Short Argument: Nobody writes a parody of a demo song by a famous musician that didn't make it to the album. They pick songs that you already know and either love or hate. Either way, you're already a little invested in the song and they don't have to do most of the work to make you pay attention. If you like the original song, you'll listen to the parody because of that. If you hate the original song, you'll listen to the parody because you want to hear it twisted. Either way, the parodist has most of the work already finished for them before they even start their work.
Long Argument: Writing a song requires arranging chord structures, creating a melody, and writing lyrics. It involves tempo, mood, pacing, instrument choice, and even a sense of the theatrical. Well-written songs stick in your head; they're ear worms. Sometimes you don't even like the song, but you can't get it out of your head, anyway. That means it was well-written (note, I purposefully avoided using the word 'good.' I'm trying to stay objective.)
Writing a parody requires that you take a song that somebody else already did all of that for and re-writing the lyrics. That's it. Done. A parody purposefully cashes in on someone else's hard work and talent and the exposure of a popular song.
“Wait,” you argue. “But Weird Al is talented and does it very well and has socially relevant lyrics and is an incredible performer and reproduces the music with an almost inhuman attention to detail and blahblahblah...”
And I'll stop you right there, because it's all beside the point. The point is that writing lyrics is only one part of writing a song.
See? Writing a song takes an incredible amount of work and skill and talent, and writing lyrics is only one part of that. When you take a song that somebody else put in all the time and effort on, and re-write the lyrics, even if you do it particularly well, you've still only done a fraction of the work. Writing a complete song is harder than just writing lyrics, if only because writing a complete song takes a wider skill set than just writing lyrics.
Leave subjective terms like "good" or "bad" out of it. I'm talking about the work and talents and skills involved, and writing a song is more work and utilizes more talents and skills (and therefore more difficult) than writing lyrics. It follows logically, then, that writing a parody is less work than writing a song, and takes less talent or skill.
Which is why Weird Al makes me a little sad.
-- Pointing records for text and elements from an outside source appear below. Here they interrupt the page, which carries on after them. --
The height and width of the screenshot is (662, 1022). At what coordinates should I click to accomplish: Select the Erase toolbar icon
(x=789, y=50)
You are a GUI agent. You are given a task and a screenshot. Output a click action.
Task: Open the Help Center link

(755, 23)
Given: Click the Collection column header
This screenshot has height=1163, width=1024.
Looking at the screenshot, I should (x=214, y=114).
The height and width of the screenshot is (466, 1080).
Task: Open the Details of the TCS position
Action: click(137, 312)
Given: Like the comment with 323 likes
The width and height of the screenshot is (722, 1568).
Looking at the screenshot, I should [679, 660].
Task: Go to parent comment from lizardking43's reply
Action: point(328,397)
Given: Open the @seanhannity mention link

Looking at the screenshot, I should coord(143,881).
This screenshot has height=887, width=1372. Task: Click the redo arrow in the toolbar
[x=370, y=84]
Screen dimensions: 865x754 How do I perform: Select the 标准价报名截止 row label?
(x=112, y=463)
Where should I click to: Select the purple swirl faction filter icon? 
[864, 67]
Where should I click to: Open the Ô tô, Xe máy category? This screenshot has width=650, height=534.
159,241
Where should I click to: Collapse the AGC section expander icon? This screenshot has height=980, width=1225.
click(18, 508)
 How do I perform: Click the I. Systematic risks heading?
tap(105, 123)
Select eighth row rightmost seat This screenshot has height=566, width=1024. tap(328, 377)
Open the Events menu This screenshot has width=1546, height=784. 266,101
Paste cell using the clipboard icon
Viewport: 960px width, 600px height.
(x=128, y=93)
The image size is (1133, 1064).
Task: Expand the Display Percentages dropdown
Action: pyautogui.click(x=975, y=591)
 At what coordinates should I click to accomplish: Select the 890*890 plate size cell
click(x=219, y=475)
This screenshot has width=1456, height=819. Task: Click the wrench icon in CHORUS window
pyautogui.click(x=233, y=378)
His original music (the stuff he put ALL of the work in on) is the least acclaimed of his works... “One More Minute” is a killer song (my favorite Weird Al song, actually) and is funny all the way through, catchy, and well-written. “Dare To Be Stupid” parodied a style—that of Devo—without parodying a particular song. And it's brilliant. I could go on, but for the most part I'd just be naming songs most of you probably haven't heard of (unless you're gonna go all nuclear hipster on me, in which case I'll acknowledge beforehand that you, yes YOU in particular, have a mastery of this subject matter far and above that of the average layperson, so please let it go...)
Watching Weird Al get all the acclaim he gets for rewriting the lyrics to songs other people made popular is like watching a master class painter get famous for doing paint-by-number velvet Elvises, but adding KISS make-up or Hitler mustaches or googly-eyes to them. Funny? Yes. Genius? Not so much...
I like Weird Al's original stuff A LOT. I'm just disheartened by the thought that, as talented as he is, if he hadn't piggybacked off of everyone else's material, he wouldn't be enjoying the degree of success he does today. And that is true of every parodist, regardless of how good they are.
And I worry about what that means for me as a writer and performer.